I sometimes have fantasies about breaking into museums or private gardens at night, wandering these sleeping spaces and having the place to myself for a few quiet hours. I know I'm not alone. The thrill, the tension, the possibility of discovery…our imaginations are captured by break-in stories as we picture ourselves projected from our mundane lives into an adventure that promises forbidden treasure.
But I think it's safe to say that most of us have never dreamt of breaking into a hospital for the terminally ill, or a concentration camp, or an institution for the criminally insane. These places hold no appeal, no promise, only heartache and terror. Yet Christmas is a story of exactly this kind of break-in: the Wonderful Counselor, Mighty God, Eternal Father, Prince of Peace (Isaiah 9:6) breaks into this broken, despairing, dysfunctional world. Why on earth?!
Christmas is a story of exactly this kind of break-in: the Wonderful Counselor, Mighty God, Eternal Father, Prince of Peace breaks into this broken, despairing, dysfunctional world.
And this Prince doesn't arrive in a Hollywood way—which would make so much more sense to us! He doesn't break in like a well-planned police raid, kicking down the brothel door to rescue victims and bring their abusers to justice.

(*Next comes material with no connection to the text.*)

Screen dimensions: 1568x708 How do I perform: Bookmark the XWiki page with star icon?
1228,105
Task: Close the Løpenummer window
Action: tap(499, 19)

Or like Navy Seals on a counter-terrorism mission, gunning down the bad guys as they take back the embassy… No, the God of the universe arrives as a scrawny baby, completely dependent on his mother's milk—even vulnerable to a government ruler who is determined to exterminate him.
Why would someone with all the power in the universe break in to this world—a world so full of violence and ignorance and poverty? There is only one answer, only one reason, and it looks so fragile, even pathetic, on the page.
Love. Love is the reason Jesus came. And sometimes I think we'd prefer almost any other answer, because:
- Jesus' love is so extravagant—we can never hope to pay him back.
- Jesus' love is so unpredictable—and we favor things we can forecast, track, and manage.
- Jesus' love is so messy, involving the blood and struggle of both birth and crucifixion—when we so prefer things to be beautiful and pain-free.